Seperti yang sudah diduga, batu bara menjadi bintang dari peningkatan ekspor Februari. Pada bulan lalu, batu bara yang masuk dalam kelompok bahan bakar mineral menyumbang nilai ekspor sebesar US$ 2,99 miliar. Jumlah tersebut melonjak 141,5% dibandingkan yang tercatat di Januari (US$ 1,24 miliar).

"Negara tujuan ekspor utamanya adalah Tiongkok, India, dan Jepang," tutur Kepala BPS Margo Yuwono.

Secara akumulatif, batu bara menyumbang ekspor sebesar US$4,24 miliar atau 11,23% dari total ekspor non migas Indonesia di Januari-Februari.

Sebagai catatan, pemerintah sempat melarang produsen batu bara untuk mengirim batu bara di Januari demi memenuhi kebutuhan bahan bakar PT Perusahaan Listrik Negara (PLN).

Pemerintah membuka kembali keran ekspor batu bara di bulabn Februari bagi perusahaan yang memenuhi syarat, termasuk kewajiban pasar domestik (DMO).

Jika merunut pada data BPS sejak Agustus tahun lalu, ekspor bahan bakar mineral pada Februari tahun ini memang tidak sebesar bulan-bulan pada kuartal III tahun lalu. Namun, angkanya sudah melewati pencapaian pada Agustus 2021 ( US$2,93 miliar).

Ekspor bahan bakar mineral melonjak sejak kuartal III tahun 2021 bahkan menyentuh angka US$ 4,13 miliar di November 2021.
"Surplus didorong oleh kenaikan harga komoditas serta moderatnya permintaan domestik.

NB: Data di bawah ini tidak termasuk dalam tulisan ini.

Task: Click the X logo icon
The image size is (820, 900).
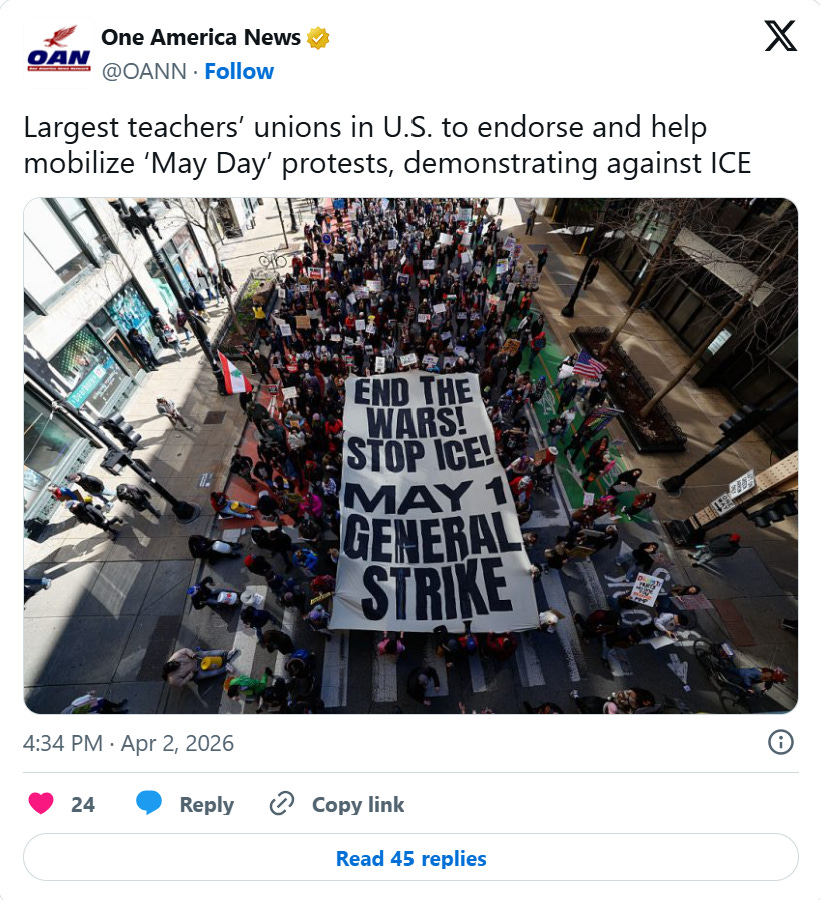Action: [780, 36]
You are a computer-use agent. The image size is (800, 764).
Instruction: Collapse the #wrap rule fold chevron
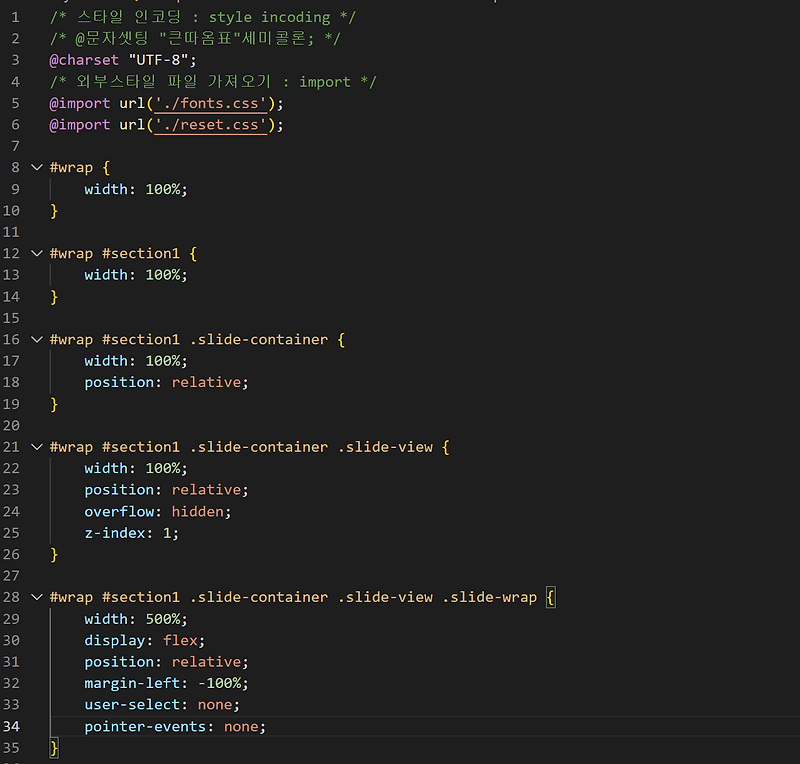36,167
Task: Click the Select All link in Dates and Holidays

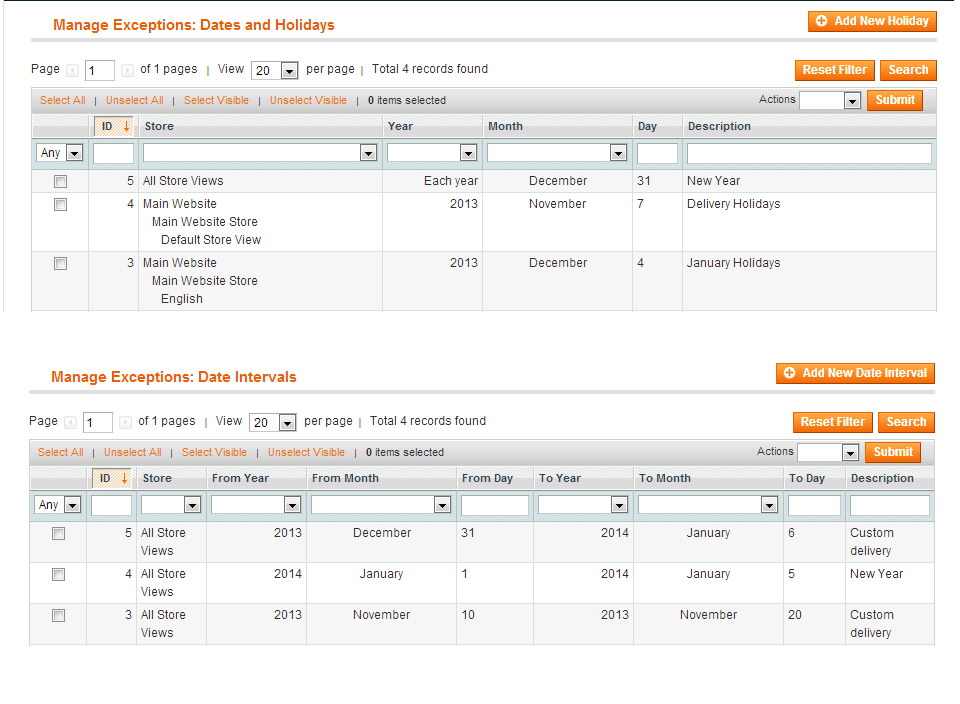Action: pyautogui.click(x=62, y=100)
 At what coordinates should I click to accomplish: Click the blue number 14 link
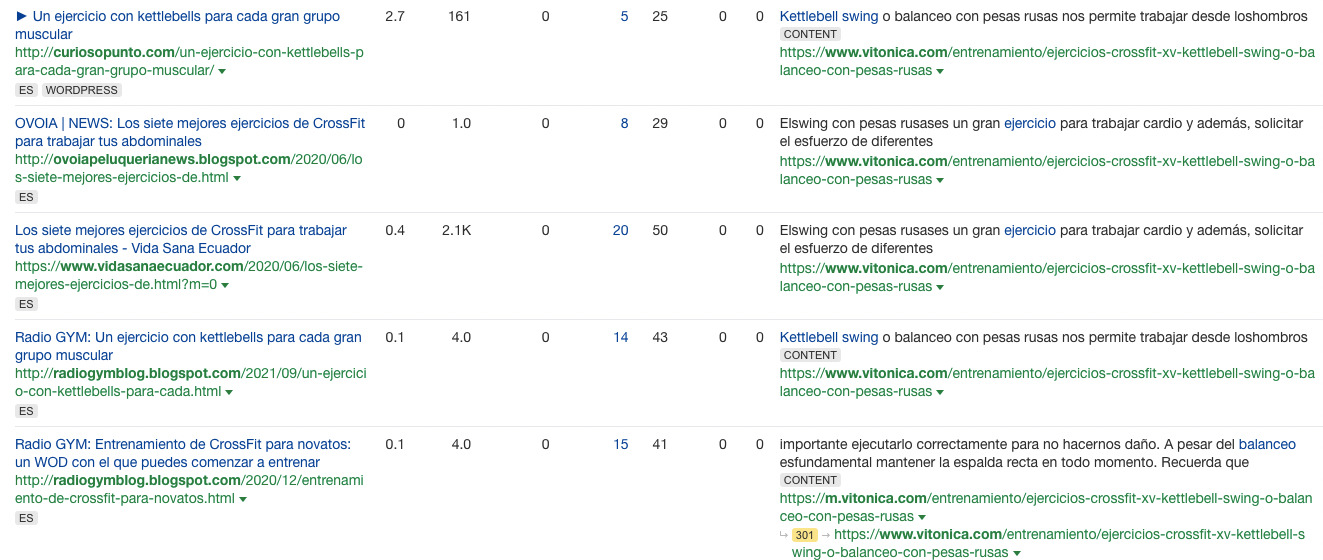[x=620, y=337]
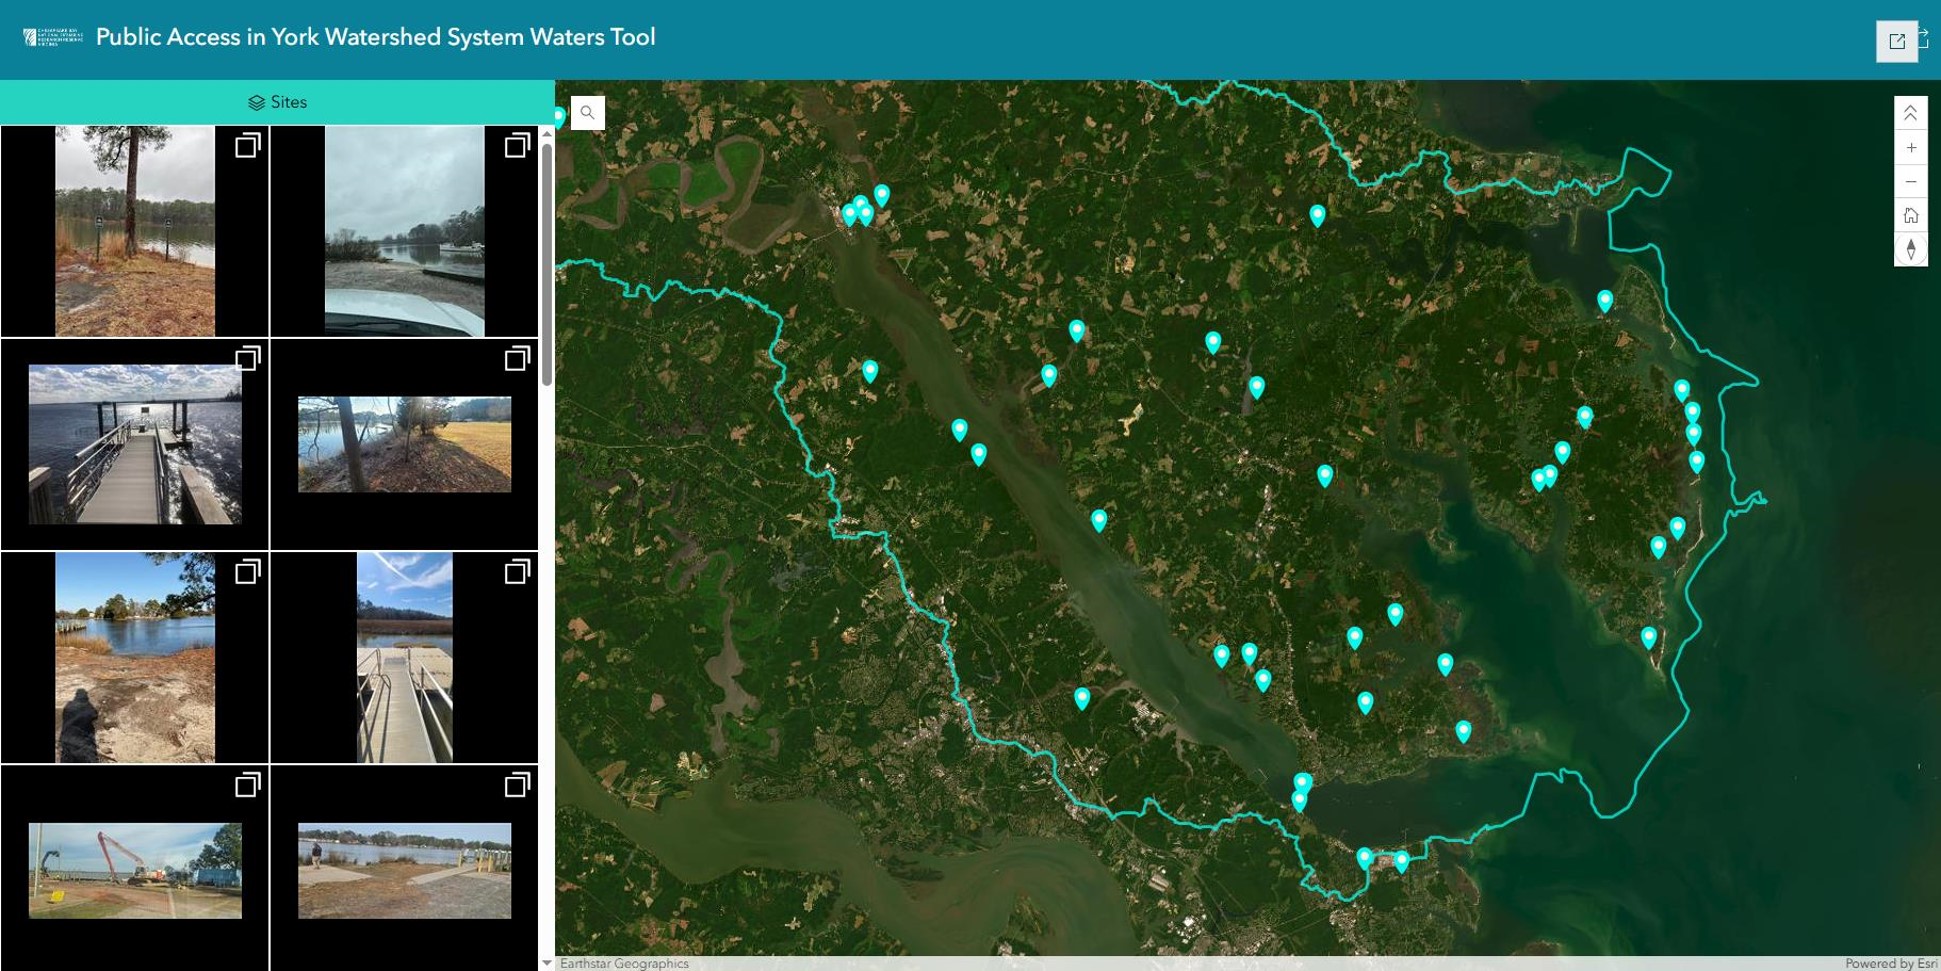Screen dimensions: 1941x971
Task: Open the Zoom In control on the map
Action: [x=1911, y=147]
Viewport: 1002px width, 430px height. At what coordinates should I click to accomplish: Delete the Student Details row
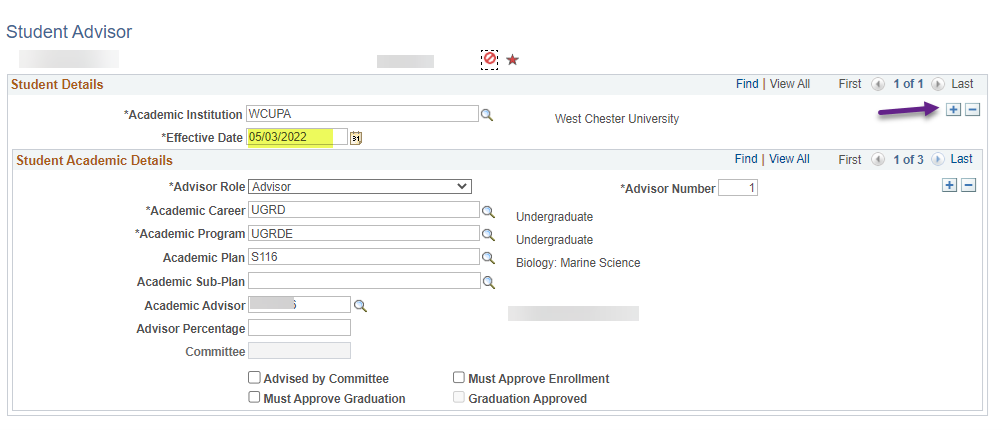[x=971, y=109]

Kenaikan komoditas non migas akan menguntungkan karena menjadi motor pertumbuhan," tutur ekonom Bank Danamon Wisnu Wardana, kepada CNBC Indonesia.

Dia menambahkan lonjakan harga komoditas membalikkan proyeksi awal bahwa ekspor akan moderat pada tahun ini.

Besarnya ekspor batu bara juga mendongkrak ekspor sektor pertambangan. Pada Februari, ekspor sektor pertambangan mencapai US$3,6 miliar, naik 65,82% secara bulanan (month to month/mtm) dan melonjak 84,61% secara tahunan (year on year/YoY).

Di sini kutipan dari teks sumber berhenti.